Empress Jinghuai, known during her life as Lady Wang, was a concubine of Sun Quan, the founding emperor of the state of Eastern Wu during the Three Kingdoms period of China.

Life

Lady Wang was from Nanyang (南陽, modern-day Nanyang, Henan), and was referred to as Lady Wang of Nanyang to distinguish her from Lady Wang of Langye (posthumously known as Empress Dayi, another concubine of Sun Quan who shared the same surname).[2] She entered Sun Quan's harem during the Jiahe period (232-238), presumably before 235 when she gave birth to Sun Xiu.

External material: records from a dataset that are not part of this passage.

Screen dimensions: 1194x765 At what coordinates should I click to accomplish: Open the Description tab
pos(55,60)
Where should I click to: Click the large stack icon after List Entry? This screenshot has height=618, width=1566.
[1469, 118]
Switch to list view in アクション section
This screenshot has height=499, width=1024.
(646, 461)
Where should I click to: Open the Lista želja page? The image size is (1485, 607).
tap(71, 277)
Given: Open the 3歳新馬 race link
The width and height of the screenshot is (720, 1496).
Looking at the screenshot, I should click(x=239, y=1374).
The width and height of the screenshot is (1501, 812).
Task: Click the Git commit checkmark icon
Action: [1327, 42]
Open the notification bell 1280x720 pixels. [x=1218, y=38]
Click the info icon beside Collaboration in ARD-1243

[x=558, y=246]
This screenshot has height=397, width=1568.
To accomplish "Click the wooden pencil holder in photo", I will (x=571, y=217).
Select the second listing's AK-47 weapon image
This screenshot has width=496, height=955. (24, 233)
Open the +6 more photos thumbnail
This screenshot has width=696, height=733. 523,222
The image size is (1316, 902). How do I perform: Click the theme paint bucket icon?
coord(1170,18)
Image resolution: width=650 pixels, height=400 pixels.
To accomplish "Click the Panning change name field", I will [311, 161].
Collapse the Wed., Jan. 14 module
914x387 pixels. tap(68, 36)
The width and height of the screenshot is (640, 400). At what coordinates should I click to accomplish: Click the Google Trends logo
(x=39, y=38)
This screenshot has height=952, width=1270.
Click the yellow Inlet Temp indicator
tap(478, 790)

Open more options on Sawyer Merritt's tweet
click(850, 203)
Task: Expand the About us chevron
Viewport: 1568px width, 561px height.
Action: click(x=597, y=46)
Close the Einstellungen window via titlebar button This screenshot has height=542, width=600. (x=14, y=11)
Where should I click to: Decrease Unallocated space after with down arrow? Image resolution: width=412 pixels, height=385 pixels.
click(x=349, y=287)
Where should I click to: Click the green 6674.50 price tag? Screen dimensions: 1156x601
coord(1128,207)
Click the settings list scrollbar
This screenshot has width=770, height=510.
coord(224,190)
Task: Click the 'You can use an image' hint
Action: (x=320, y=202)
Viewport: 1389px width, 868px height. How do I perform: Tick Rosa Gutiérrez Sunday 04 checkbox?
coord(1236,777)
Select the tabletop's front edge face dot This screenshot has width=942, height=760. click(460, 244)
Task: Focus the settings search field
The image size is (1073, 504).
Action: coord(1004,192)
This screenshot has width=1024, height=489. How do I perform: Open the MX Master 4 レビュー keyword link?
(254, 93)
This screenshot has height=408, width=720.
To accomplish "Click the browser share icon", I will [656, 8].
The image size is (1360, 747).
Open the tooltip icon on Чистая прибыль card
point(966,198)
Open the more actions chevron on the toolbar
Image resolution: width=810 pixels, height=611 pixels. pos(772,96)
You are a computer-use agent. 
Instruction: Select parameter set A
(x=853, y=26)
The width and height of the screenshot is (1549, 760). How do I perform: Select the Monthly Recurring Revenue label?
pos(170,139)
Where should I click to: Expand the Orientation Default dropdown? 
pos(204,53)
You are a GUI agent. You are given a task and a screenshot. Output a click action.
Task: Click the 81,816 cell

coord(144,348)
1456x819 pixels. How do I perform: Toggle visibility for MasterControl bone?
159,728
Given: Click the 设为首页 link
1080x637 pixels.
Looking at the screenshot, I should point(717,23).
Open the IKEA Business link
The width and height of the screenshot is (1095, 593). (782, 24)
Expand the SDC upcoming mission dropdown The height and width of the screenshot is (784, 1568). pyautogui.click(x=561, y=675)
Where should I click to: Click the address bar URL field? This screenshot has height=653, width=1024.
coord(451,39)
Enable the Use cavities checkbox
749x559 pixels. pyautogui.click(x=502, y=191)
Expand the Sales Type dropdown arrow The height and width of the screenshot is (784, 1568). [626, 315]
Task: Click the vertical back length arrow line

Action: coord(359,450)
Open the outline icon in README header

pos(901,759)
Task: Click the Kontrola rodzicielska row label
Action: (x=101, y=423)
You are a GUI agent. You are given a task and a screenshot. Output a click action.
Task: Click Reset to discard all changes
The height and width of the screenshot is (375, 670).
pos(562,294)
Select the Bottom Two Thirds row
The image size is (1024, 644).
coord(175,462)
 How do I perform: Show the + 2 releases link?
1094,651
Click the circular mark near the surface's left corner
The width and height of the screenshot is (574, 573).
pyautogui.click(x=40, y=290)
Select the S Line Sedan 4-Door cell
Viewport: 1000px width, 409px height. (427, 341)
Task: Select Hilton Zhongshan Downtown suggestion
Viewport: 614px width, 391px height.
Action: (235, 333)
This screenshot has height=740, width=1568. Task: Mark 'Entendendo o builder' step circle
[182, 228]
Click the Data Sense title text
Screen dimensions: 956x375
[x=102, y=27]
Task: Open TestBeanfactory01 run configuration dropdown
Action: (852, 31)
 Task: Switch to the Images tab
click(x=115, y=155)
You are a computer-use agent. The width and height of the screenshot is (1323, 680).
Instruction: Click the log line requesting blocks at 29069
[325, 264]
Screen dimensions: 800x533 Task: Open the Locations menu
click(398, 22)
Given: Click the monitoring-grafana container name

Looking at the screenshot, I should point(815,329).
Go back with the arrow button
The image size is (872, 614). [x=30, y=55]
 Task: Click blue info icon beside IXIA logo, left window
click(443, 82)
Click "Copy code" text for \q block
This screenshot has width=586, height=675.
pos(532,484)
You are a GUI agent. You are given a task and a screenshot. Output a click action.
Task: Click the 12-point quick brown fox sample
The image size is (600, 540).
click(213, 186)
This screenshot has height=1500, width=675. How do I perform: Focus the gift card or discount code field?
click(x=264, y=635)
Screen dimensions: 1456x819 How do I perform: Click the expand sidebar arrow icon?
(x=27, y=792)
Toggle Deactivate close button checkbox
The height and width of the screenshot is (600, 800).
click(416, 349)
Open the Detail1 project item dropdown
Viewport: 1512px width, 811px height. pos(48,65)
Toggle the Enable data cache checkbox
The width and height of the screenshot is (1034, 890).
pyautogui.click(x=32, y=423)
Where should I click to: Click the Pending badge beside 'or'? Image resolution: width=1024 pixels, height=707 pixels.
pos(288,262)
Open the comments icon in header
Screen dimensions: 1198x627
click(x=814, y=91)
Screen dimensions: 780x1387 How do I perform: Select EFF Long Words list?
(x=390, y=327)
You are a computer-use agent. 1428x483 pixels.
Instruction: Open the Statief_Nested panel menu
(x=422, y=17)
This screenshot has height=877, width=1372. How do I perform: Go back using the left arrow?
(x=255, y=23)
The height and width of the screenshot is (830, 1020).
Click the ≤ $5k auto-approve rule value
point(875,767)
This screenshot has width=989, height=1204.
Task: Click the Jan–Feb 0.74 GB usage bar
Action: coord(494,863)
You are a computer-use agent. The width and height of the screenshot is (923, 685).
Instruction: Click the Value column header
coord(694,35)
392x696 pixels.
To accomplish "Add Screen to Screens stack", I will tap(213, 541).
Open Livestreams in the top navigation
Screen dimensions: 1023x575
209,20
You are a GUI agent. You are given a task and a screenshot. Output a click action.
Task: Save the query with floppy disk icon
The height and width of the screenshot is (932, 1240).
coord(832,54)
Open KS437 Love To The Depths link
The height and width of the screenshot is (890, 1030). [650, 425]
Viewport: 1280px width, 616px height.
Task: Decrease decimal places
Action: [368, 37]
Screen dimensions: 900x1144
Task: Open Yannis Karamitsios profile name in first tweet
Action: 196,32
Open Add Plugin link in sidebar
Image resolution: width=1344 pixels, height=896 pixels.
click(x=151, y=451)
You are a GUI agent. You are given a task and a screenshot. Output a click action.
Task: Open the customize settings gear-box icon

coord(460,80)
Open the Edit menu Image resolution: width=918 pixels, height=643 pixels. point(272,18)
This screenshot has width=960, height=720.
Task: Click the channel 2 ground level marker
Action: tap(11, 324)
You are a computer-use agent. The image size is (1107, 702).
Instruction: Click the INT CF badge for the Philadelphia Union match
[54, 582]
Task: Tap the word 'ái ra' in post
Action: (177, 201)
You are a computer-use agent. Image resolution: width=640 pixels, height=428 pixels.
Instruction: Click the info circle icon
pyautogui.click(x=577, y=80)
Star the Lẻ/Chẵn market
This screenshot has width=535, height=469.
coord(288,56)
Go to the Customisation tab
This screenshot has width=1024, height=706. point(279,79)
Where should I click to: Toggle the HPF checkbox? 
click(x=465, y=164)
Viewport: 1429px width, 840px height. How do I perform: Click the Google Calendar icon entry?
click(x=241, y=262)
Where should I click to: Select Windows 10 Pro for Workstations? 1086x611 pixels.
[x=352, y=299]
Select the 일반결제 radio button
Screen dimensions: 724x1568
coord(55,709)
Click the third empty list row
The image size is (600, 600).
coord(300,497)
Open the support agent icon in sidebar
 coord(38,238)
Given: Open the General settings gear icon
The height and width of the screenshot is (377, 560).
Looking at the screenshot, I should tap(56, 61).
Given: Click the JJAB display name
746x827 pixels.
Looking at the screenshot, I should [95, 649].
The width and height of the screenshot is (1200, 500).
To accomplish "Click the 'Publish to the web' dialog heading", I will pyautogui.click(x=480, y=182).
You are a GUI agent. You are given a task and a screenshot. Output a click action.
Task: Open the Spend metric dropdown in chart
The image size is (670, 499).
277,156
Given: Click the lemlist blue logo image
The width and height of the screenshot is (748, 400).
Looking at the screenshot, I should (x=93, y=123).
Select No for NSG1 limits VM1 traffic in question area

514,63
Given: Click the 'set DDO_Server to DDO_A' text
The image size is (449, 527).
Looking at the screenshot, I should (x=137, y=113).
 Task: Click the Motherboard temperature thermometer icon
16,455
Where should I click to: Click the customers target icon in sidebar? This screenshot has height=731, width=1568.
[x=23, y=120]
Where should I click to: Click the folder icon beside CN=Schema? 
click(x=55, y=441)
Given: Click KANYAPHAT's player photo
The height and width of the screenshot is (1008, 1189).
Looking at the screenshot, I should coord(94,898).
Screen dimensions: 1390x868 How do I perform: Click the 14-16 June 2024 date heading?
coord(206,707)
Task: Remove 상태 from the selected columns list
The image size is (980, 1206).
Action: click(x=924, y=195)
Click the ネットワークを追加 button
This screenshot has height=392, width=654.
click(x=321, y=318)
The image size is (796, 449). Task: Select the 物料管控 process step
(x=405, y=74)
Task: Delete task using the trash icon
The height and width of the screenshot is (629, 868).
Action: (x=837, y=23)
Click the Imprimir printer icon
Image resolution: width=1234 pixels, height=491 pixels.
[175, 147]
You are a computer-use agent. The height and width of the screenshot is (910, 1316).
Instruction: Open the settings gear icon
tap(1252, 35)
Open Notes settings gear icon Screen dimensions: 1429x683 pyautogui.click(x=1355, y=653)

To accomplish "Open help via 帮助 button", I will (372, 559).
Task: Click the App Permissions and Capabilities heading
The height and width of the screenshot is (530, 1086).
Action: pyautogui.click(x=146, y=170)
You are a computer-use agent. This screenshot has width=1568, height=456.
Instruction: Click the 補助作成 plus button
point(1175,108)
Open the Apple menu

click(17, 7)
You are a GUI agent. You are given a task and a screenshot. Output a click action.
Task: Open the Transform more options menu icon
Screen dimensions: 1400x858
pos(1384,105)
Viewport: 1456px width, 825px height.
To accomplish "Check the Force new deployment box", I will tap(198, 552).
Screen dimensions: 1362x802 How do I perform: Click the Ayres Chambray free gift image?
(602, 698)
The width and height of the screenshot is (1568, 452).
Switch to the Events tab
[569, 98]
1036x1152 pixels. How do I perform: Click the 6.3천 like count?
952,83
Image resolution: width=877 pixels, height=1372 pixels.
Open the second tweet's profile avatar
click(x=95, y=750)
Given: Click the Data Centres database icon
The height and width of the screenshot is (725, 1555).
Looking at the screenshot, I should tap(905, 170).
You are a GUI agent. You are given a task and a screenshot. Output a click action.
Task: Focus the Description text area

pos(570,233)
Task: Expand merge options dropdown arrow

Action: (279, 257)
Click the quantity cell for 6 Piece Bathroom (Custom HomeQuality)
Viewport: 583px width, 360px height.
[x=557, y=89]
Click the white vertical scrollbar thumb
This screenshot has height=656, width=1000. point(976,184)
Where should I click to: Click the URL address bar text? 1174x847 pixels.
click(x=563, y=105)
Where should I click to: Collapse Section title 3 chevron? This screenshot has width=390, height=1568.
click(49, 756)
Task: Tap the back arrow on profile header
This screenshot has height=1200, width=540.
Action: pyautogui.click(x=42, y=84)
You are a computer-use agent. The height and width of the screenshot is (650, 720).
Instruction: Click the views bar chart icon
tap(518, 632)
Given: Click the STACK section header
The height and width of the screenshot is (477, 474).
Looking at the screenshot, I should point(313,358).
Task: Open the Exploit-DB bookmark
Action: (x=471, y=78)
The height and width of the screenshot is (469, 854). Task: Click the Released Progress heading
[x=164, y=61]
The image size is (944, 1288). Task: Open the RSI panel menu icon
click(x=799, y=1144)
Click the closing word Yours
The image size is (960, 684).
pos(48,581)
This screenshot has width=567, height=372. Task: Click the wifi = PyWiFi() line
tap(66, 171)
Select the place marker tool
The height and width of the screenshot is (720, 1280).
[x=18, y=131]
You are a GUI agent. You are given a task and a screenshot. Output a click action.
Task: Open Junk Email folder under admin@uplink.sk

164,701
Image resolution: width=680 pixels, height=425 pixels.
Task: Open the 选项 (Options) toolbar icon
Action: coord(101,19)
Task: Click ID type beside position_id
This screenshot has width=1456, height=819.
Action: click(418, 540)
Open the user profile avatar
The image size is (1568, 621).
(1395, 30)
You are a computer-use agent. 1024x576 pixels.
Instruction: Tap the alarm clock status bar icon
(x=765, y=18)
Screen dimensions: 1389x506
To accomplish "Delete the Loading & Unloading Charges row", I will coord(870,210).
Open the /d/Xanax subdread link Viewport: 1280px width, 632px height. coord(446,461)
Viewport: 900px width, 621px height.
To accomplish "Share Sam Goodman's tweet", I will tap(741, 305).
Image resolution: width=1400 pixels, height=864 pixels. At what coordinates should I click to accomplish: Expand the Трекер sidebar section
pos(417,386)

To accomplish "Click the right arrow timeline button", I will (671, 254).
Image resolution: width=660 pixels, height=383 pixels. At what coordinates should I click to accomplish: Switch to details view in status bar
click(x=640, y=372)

When Sun He became heir apparent, Lady Wang of Langye became esteemed, and all other consorts who had been favoured by Sun Quan were expelled from the palace, including Lady Wang of Nanyang, who was exiled to Gong'an (公安, modern-day Gong'an, Hubei), where she died and was initially buried.[3]

Family and relatives

When Sun Xiu became emperor in 258, he posthumously honoured Lady Wang as Empress Jinghuai (敬懷皇后 Attentive Remembering Empress) and had her remains reinterred at the Jing Tombs (敬陵), the modern location of which is unknown.[4][1] As the Wang family had no male-line descendants, her maternal half-brother Wen Yong (文雍) was given a commune marquisate.[5]

Citations

  1. ^ a b Cutter and Crowell, p.220.
  2. ^ (吳主權王夫人,南陽人也。) Sanguozhi vol. 50.
  3. ^ (以選人宮,嘉禾中得幸,生(孫)休。及和為太子,和母貴重,諸姬有寵者,皆出居外。夫人出公安,卒,因葬焉。) Sanguozhi, vol. 50.
  4. ^ (休即位,遣使追尊曰敬懷皇后,改葬敬陵。) Sanguozhi vol. 50.
  5. ^ (王氏無後,封同母弟文雍為亭侯。) Sanguozhi vol. 50.